Pixel coordinate grounding data:
————

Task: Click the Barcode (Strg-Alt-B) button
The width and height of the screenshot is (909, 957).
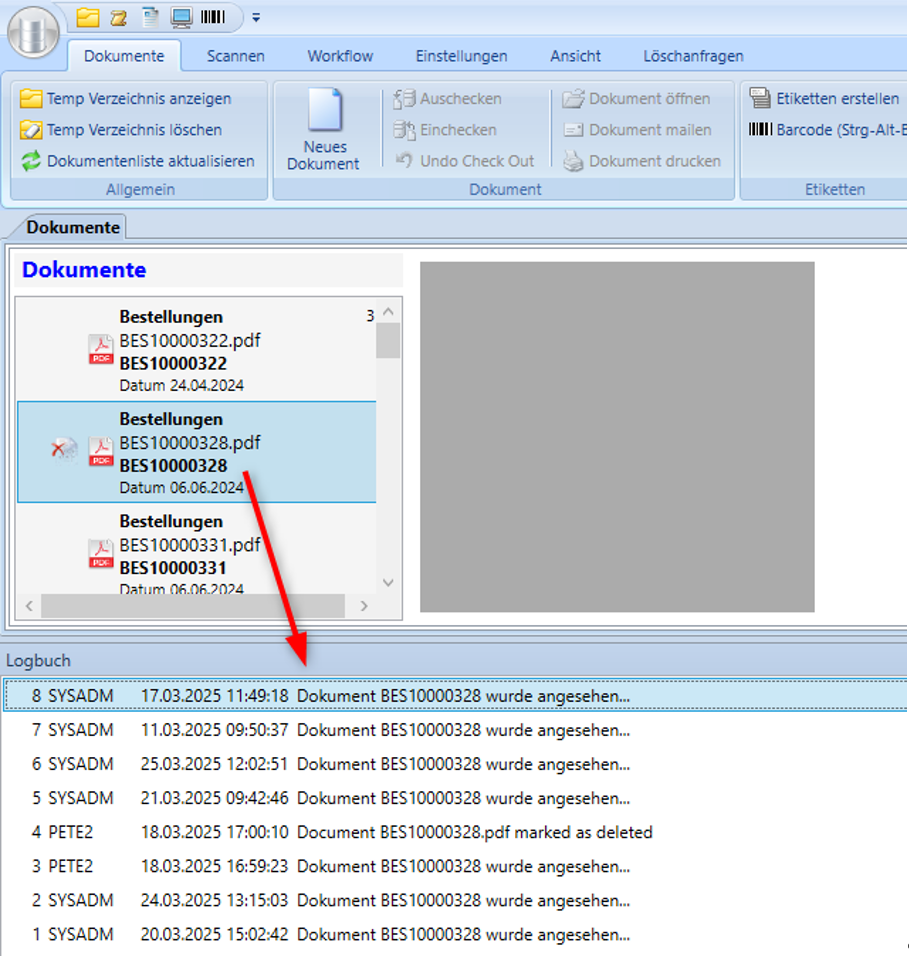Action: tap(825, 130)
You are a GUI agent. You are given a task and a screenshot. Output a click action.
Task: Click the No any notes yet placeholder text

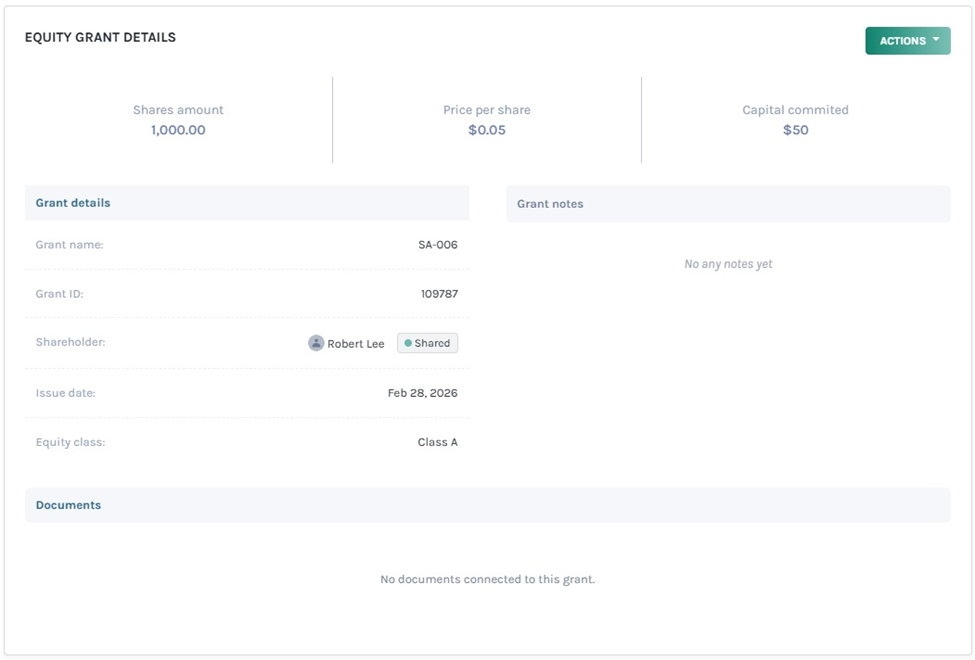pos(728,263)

————

Could you reproduce exactly the lines from the one containing "You are a GUI" through the last line of the records, both included, leaving out the pictures?

You are a GUI agent. You are given a task and a screenshot. Output a click action.
Task: Click the No any notes yet placeholder text

pos(728,263)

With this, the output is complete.